# Amazon Customer Service- frustrating!



## m&amp;m (Mar 14, 2009)

I am on hold with Amazon Customer Service, requesting a replacement for my fading Kindle. I have spent about a month trying to decide whether or not to replace it. The man I am speaking with told me that it's a known issue, and that *every* Kindle2 will fade if the sun hits the screen directly. What a crock! I'm having a hard time keeping my mouth shut. 

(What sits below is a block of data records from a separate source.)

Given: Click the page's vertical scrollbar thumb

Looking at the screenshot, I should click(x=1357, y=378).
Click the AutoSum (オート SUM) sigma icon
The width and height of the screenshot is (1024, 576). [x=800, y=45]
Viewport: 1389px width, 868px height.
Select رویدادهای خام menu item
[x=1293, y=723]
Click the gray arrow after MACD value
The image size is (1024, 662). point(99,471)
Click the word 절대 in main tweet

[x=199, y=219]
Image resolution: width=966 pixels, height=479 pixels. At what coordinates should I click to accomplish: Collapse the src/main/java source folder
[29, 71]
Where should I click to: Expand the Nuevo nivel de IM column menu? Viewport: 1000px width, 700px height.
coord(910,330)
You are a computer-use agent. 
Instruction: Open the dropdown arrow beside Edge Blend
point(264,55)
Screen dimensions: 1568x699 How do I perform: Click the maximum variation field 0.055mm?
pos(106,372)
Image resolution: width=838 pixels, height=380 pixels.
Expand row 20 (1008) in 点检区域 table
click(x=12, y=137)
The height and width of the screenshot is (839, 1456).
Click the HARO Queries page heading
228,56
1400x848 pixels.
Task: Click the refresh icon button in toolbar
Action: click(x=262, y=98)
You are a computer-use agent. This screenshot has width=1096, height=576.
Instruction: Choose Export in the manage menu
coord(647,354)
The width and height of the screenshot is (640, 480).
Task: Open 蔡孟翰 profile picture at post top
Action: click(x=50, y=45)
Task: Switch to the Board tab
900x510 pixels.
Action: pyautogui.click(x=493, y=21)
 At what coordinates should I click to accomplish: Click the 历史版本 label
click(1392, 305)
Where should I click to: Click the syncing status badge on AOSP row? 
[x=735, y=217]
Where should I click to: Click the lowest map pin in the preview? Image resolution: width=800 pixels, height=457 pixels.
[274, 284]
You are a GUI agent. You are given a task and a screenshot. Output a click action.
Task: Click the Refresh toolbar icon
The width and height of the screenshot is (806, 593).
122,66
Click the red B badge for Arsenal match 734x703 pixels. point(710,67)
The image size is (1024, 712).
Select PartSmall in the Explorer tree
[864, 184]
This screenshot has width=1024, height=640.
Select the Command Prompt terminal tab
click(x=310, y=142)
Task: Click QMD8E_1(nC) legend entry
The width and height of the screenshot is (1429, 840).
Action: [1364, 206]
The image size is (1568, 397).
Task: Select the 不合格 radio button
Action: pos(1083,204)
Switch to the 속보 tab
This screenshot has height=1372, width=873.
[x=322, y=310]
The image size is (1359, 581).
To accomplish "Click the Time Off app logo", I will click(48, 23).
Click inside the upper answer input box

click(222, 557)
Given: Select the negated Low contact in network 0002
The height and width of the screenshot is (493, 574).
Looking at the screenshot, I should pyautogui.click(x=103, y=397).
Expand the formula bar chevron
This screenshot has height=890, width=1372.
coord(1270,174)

I'm so frustrated by Amazon's response to the fading issue. He told me that he will send a replacement, but is "tagging my account" saying that he told me it's a known issue and the Kindle he's sending will probably fade as well. I'm not even sure how to respond. Someone please tell me that their Kindle2 absolutely, positively doesn't fade, even in direct sunlight. He kind of made me feel crazy for wanting a Kindle that doesn't fade. I asked him about the Kindle2 ad that shows a woman on the beach, and he said that her Kindle was readable because the sun wasn't hitting her screen. Really? So Amazon sent out a product that they knew was faulty, and even went so far as to make sure the actress in the ads didn't sit directly in the sun.... 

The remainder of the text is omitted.